Going line by line through the entries below, note each one with "target", then report how many there are and nothing else.

BEGIN Dataset entries

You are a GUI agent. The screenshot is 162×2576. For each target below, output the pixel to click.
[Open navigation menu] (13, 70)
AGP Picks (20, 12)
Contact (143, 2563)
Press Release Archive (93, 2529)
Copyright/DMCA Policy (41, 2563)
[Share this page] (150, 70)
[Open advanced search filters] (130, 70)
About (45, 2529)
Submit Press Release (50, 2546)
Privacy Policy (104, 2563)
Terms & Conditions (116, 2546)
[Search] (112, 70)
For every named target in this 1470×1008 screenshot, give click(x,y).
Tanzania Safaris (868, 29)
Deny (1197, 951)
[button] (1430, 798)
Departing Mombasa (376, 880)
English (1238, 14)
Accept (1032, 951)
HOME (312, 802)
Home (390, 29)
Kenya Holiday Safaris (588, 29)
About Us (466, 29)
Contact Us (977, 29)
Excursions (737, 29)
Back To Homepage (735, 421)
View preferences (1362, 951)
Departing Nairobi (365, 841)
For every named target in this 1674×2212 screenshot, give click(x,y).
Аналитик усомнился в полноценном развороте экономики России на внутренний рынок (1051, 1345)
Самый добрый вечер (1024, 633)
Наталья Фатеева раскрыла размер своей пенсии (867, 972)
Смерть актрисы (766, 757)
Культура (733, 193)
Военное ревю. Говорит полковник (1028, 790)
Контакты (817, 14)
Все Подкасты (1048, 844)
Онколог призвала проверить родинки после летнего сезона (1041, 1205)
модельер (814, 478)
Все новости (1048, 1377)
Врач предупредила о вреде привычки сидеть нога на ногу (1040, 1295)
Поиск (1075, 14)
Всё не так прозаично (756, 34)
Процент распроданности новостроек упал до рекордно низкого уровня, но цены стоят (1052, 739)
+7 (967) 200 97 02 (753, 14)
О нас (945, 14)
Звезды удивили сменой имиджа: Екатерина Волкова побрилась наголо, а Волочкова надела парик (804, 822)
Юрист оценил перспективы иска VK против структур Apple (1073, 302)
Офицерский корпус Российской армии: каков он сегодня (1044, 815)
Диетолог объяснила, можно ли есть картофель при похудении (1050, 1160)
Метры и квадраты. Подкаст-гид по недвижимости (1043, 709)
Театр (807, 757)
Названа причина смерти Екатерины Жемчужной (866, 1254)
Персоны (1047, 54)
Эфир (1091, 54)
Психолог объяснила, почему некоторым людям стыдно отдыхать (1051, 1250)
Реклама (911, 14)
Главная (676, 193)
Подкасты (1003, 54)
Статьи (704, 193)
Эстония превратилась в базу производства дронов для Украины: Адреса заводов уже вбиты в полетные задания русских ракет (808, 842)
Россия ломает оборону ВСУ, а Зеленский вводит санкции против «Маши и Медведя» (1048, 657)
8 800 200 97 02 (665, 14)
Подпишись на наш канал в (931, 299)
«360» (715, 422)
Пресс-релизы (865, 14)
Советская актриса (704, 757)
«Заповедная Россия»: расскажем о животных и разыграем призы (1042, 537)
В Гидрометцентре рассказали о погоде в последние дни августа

END Dataset entries

> Problem solution
3